▸ **Travail à faire**:
**A)** Répondez aux questions suivantes sur le texte consacré à l'analyse du langage de l'élève :
(i) Sur quoi s'appuie un enfant qui raconte un album ou une situation vécue ?
(ii) Comment le texte définit-il les connecteurs ?
(iii) Que traduira un enfant qui raconte sa séance de piscine ?
**B)** Modifiez le passage du texte consacré à l'analyse du langage de l'élève compris entre « Un enfant qui raconte un album » et « présenter ses intentions. », inclus, en remplaçant « construction » par « maquette ».
**C)** Poursuivez, s'il vous plaît, le texte consacré à l'analyse du langage de l'élève après sa dernière phrase.

▸ **Texte présenté**:
Analyser le langage de l’élève

L’ analyse du langage de l’élève

Cet article cherche à vous montrer en quoi et comment l’analyse du langage des élèves peut se construire. Il sera complété par la suite par des analyses plus ciblées d’élèves ou de situations.

Pour analyser le discours d’un élève on ne regarde pas les mêmes catégories de langage que lors de l’analyse d’un texte.

De plus, suivant le registre d’expression de cet élève, on ne trouvera pas les mêmes catégories.

Il y a donc nécessité de se placer dans le contexte de la situation et de ne pas accorder de l’importance à toutes catégories ou mises en relation, de la même façon , suivant ce qui va être analysé.

L’objectif de ces analyses est de trouver en quoi il y a possibilité de comprendre ce que l’enfant croit, sait ou comprend et comment , afin de pouvoir l’aider et de compléter ce qui lui manque.

Un enfant qui raconte un album qu’on lui a lu ou raconté , un enfant qui raconte une situation  vécue, utilise un langage d’évocation. Il s’appuie sur ses souvenirs , ses émotions.

Un élève qui présente une construction cherche à situer les étapes de sa construction et à présenter ses intentions.

Un enfant qui raconte sa séance de piscine traduira ses émotions et ses déplacements .

Un enfant qui voudrait proposer ou réaliser quelque chose cherchera à convaincre et à expliquer le pourquoi et le comment de son projet .

Les catégories de langage à prendre en compte seront donc différentes suivant les situations et suivant les élèves…

Le langage traduit la complexité de la personne :

Un enfant ou un élève qui s’exprime traduit de façon implicite plusieurs dimensions de sa personne :
– Un niveau de connaissances , qui se traduira par l’usage d’un vocabulaire particulier
– Un registre de modulateurs : les mots qui expriment l’appréciation subjective d’un fait ou d’une situation
– Un nombre de connecteurs : les mots qui montrent en quoi ou comment les idées sont reliées
– Des formes et des temps de conjugaison qui traduisent comment les choses ont été comprises dans leur chronologie et donc comment le déroulement des faits a été perçu par cet élève.
L’ analyse du discours de l’élève met à jour une dimension psychologique qui révèle le ressenti, la perception de l’autre et de ses intentions, les croyances.
Elle montre comment cet élève se construit, à quoi cet élève attache de l’importance et pourquoi.
Elle permet aussi de rendre visible un niveau de développement de la pensée , un raisonnement qui s’appuie sur des capacités différentes pour chacun.

▸ **Données brutes**:

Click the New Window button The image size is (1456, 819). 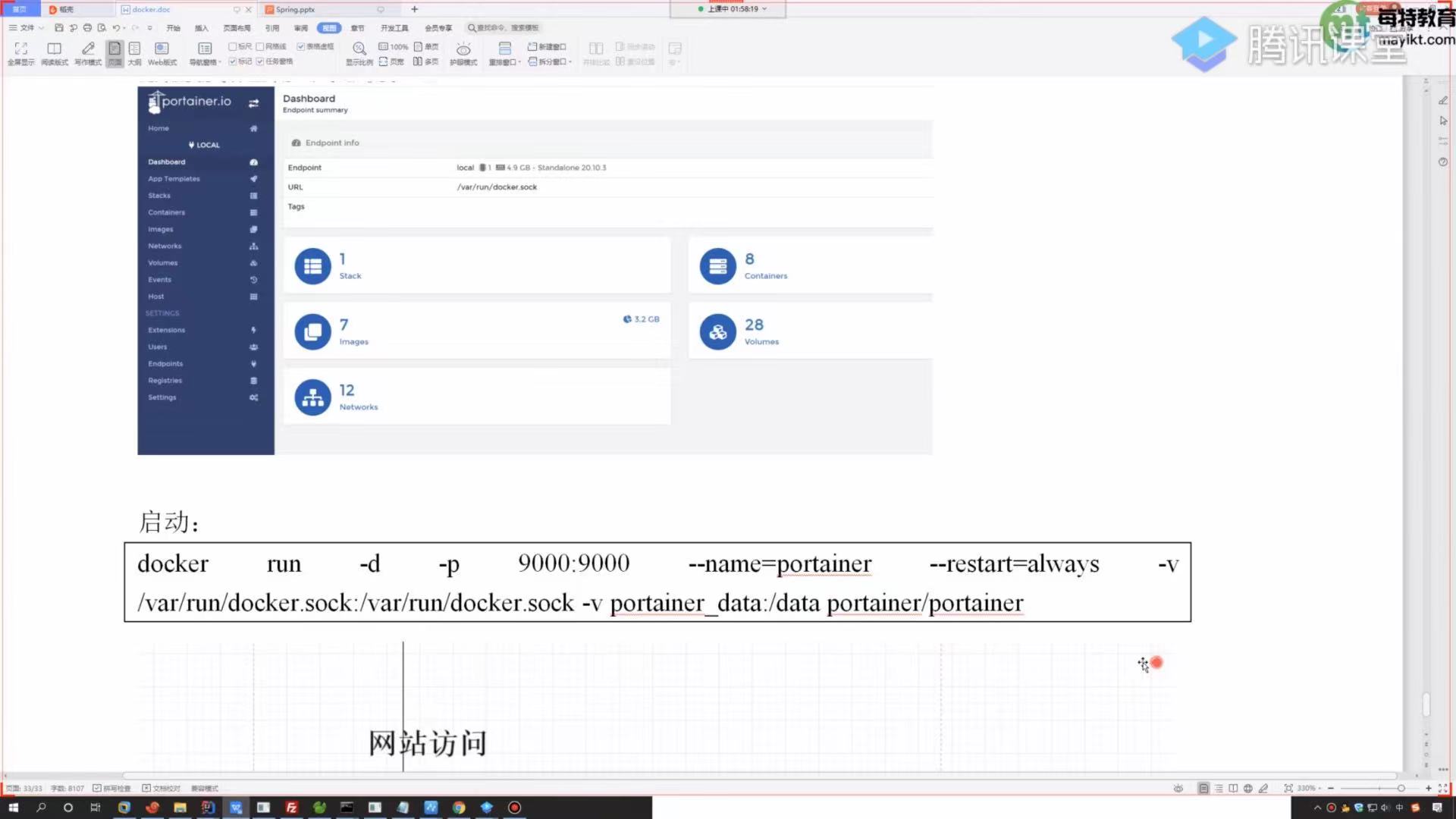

▸ **Réponses par consigne**:
**A)**
(i) Sur ses souvenirs et ses émotions.
(ii) Ce sont les mots qui montrent en quoi ou comment les idées sont reliées.
(iii) Ses émotions et ses déplacements.

**B)**
Un enfant qui raconte un album qu’on lui a lu ou raconté , un enfant qui raconte une situation  vécue, utilise un langage d’évocation. Il s’appuie sur ses souvenirs , ses émotions.

Un élève qui présente une maquette cherche à situer les étapes de sa maquette et à présenter ses intentions.

**C)**
Le contexte et le domaine influent

Pour chaque discours , le contexte est à prendre en compte, ainsi que le domaine particulier dans lequel il se situe parce que chaque expression sera différente et se situe à un moment donné. Ce n’est qu’au fur et à mesure des analyses des discours que l’on pourra essayer de comprendre ce que ce discours révèle.
Dans un même situation les discours des élèves seront différents et c’est parfois ce qu’un élève aura dit de ce qu’il a compris , ou non, qui permettra de comprendre ce que disait un autre élève de cette même situation.
D’autre part, dans une situation donnée, un élève peut apparaitre compétent, assuré et utiliser un registre de langage complexe alors que, dans une autre situation, il utilisera un discours beaucoup plus restreint parce qu’il ne se sentira pas aussi à l’aise pour des raisons qui peuvent être reliées seulement au contexte.
Ces analyses sont à prendre avec beaucoup de distance et de précaution. Elles ne cherchent en aucune façon à enfermer un élève dans une image figée. Elles ont pour objectif d’essayer de comprendre ce qui peut faire obstacle à la compréhension de l’élève.

Le langage de l’Élève : permet de voir comment fonctionne sa pensée :

Ou en est-il de son développement ?
Utilise-t-il la réversibilité de la pensée ; a-t-il construit un point de vue ? Se réfère – t-il à du concret , à du vécu, à de l’imaginaire ?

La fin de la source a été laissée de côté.